# EXTRACT

▬▬▬

A nonpartisan research organization

Pew Research Center is a nonpartisan organization that reports on public opinion, demographic trends, and social issues in the United States and abroad. It describes its own work as that of a "fact tank," a body that supplies data rather than argues for a particular course of action, and it does not take positions on the policy questions it studies. The Center is a subsidiary of The Pew Charitable Trusts, its main funder, and it began operating under its current name in 2004, gathering together survey projects that had run separately through the 1990s and early 2000s. Its research reaches the public through reports, short data pieces, interactive tools, and datasets that other researchers can download and reuse.

The organization works across several subject areas, among them U.S. politics, religion, science, the news media, race and ethnicity, and the internet and technology. Its methods combine large sample surveys, analysis of government and commercial data, and content analysis of media and online material. Much of the survey work now runs through the American Trends Panel, a group of randomly recruited adults who answer questions over time, which lets the Center measure how attitudes shift rather than take a single snapshot. Results are published with the sample size, the dates of fieldwork, and the margin of error attached, so a reader can judge how much weight a figure carries.

Research on online dating

For a directory of dating resources, the Center's value is its long record of measuring how Americans actually use dating sites and apps and what happens to them there. Since the middle of the 2000s it has returned to the subject every few years, tracking the shift from early matchmaking websites to phone apps and swiping. This body of work gives users of a dating directory an independent, non-commercial read on the kinds of tools listed elsewhere in the category.

What the surveys have found

A survey conducted in July 2022 and published in February 2023 found that three in ten U.S. adults said they had ever used a dating site or app. Among people who had used one, Tinder was the most common, named by 46 percent of that group. An earlier study, published in 2020, reported that 12 percent of adults had married or entered a committed relationship with someone they first met through a dating site or app. The Center has also asked users to weigh the experience itself, recording both people who found it easy to meet others and people who found the process frustrating or unsafe.

▬▬▬

# THE EXERCISE
Reproduce, word for word, the portion of the Pew Research Center text that begins at "Pew Research Center" and stops after "download and reuse.".

# ITEMS
▬▬▬

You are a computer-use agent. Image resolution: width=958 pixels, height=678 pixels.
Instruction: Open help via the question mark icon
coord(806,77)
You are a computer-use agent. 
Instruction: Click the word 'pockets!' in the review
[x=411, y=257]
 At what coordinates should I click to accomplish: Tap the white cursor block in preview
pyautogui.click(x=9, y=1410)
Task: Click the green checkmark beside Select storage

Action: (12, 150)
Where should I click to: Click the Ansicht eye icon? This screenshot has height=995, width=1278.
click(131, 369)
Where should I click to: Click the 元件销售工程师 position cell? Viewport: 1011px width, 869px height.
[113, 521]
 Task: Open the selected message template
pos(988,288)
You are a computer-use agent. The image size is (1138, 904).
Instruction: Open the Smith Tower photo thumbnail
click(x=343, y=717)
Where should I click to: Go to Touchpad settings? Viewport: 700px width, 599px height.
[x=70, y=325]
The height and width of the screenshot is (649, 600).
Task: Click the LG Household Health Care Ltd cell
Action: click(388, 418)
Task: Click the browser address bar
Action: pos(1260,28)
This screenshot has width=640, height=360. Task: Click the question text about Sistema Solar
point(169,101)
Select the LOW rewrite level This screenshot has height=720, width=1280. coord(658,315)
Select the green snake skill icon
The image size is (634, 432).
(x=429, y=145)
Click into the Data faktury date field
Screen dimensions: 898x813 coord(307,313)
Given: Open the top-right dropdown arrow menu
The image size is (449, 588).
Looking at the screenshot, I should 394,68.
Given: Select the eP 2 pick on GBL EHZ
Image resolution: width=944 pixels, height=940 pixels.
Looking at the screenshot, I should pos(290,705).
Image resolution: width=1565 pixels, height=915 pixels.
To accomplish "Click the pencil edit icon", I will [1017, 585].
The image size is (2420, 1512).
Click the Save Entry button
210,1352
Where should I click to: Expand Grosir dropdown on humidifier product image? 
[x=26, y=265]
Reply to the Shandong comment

▬▬▬

# EXERCISE RESULT
Pew Research Center is a nonpartisan organization that reports on public opinion, demographic trends, and social issues in the United States and abroad. It describes its own work as that of a "fact tank," a body that supplies data rather than argues for a particular course of action, and it does not take positions on the policy questions it studies. The Center is a subsidiary of The Pew Charitable Trusts, its main funder, and it began operating under its current name in 2004, gathering together survey projects that had run separately through the 1990s and early 2000s. Its research reaches the public through reports, short data pieces, interactive tools, and datasets that other researchers can download and reuse.